Text block Start Marker

My hat will forever be off to the pediatric nurse. I knew from my very first pediatric patient while in nursing school, I did not want to work in that department. With small kids at home and identifying with the patient I knew that my emotions would be stretched “to the hilt” caring for “tiny people.” However, at times, those small little people did make it to our ICU and here is the true story of such an occasion.
Sunlight framed the tiny frail body of the little girl who lay in the bed of our ICU. The only sound in the room was the sound of the ventilator that allowed her chest to rise and fall and allowed her to stay alive. Her admitting nurse, Melinda, had washed away the dirt and grime that had been embedded in her skin, nails and hair. She had brushed out all the matting from her hair and the curly golden long hair now lay spread across the white pillow case like a halo shining around her head. She was ever so pale except for the bruises scattered all over her body but we had covered those up as best as we could except for the ones on either side of her tiny face.
We were used to teens and adults with only an occasional child when there was an accident of some sort and those were rare. We were all devastated at this turn of events in our unit and I am about to share a story that I hope not one of our colleagues ever has to endure.
For this true story we will call our tiny patient Angel and indeed, as I’ve said, she looked like one. Not when she came but now. When she came to us from the ED, so did her horrific story. It seems that Angel’s mother and boyfriend had a harsh way to deliver discipline and as we listened we heard that Angel, out of her siblings, was the scapegoat for all of the family’s problems. This tiny little creature had endured many beatings over the few four short years she had on this earth and on this occasion she was locked in a dark and damp shed in their back yard. For days the beating must have persisted and from her lab work the doctors drew the conclusion that she was given only salt water to drink. Her little body was riddled with not only bruises but tiny cuts and beneath the skin lay the old fractures that were healed or healing added to the new ones she had now. This beating, however, along with the diet of salt water had taken it’s tole.

Text block End Marker

_Problems to solve_:
1/ In the story about the little girl in the ICU, who was the admitting nurse who washed the dirt from her skin, nails and hair?
2/ Pick up the story about the little girl in the ICU right after its last sentence and write the next part.

Data section Start Marker

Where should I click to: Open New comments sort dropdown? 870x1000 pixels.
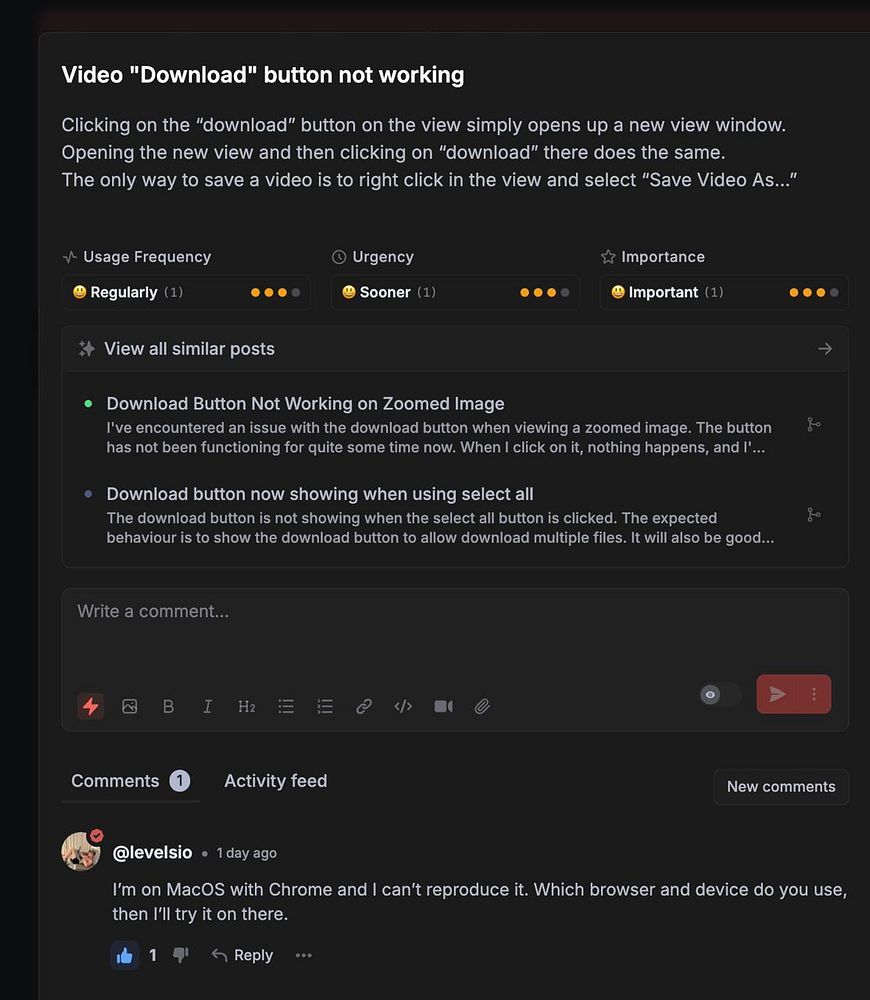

Data section End Marker

_Results in order_:
1/ Melinda.

2/
Where was the dad in all of this you may ask and where were any family or friends. Well, the dad was incarcerated for a crime we knew nothing about and there was an elderly grandmother and the child’s aunt who was the dad’s sister. She had never really cared for the mother but she did care for her nieces and tried to stay in contact as best she could. She had visited several times and either Angel was playing at a friends, at a sleep over or some other excuse was made for her absence. The aunt had called social services several times and during those years long ago they had to call to make an appointment with the mother and give her notice before they could visit.
They had recorded cooperation from the mother and Angel was present on some occasions and at other times she was not there but at a friends. They were persistent but the house was clean, the other girls were healthy looking and Angel, when she was there, was tiny but looked well kept. All seemed in order and the fears that the aunt had expressed seemed just to be the ravings of a woman who did not care for the mother. Angel, it was recorded, seemed small for her age, shy and not as talkative as the other girls but in no way did she looked abused.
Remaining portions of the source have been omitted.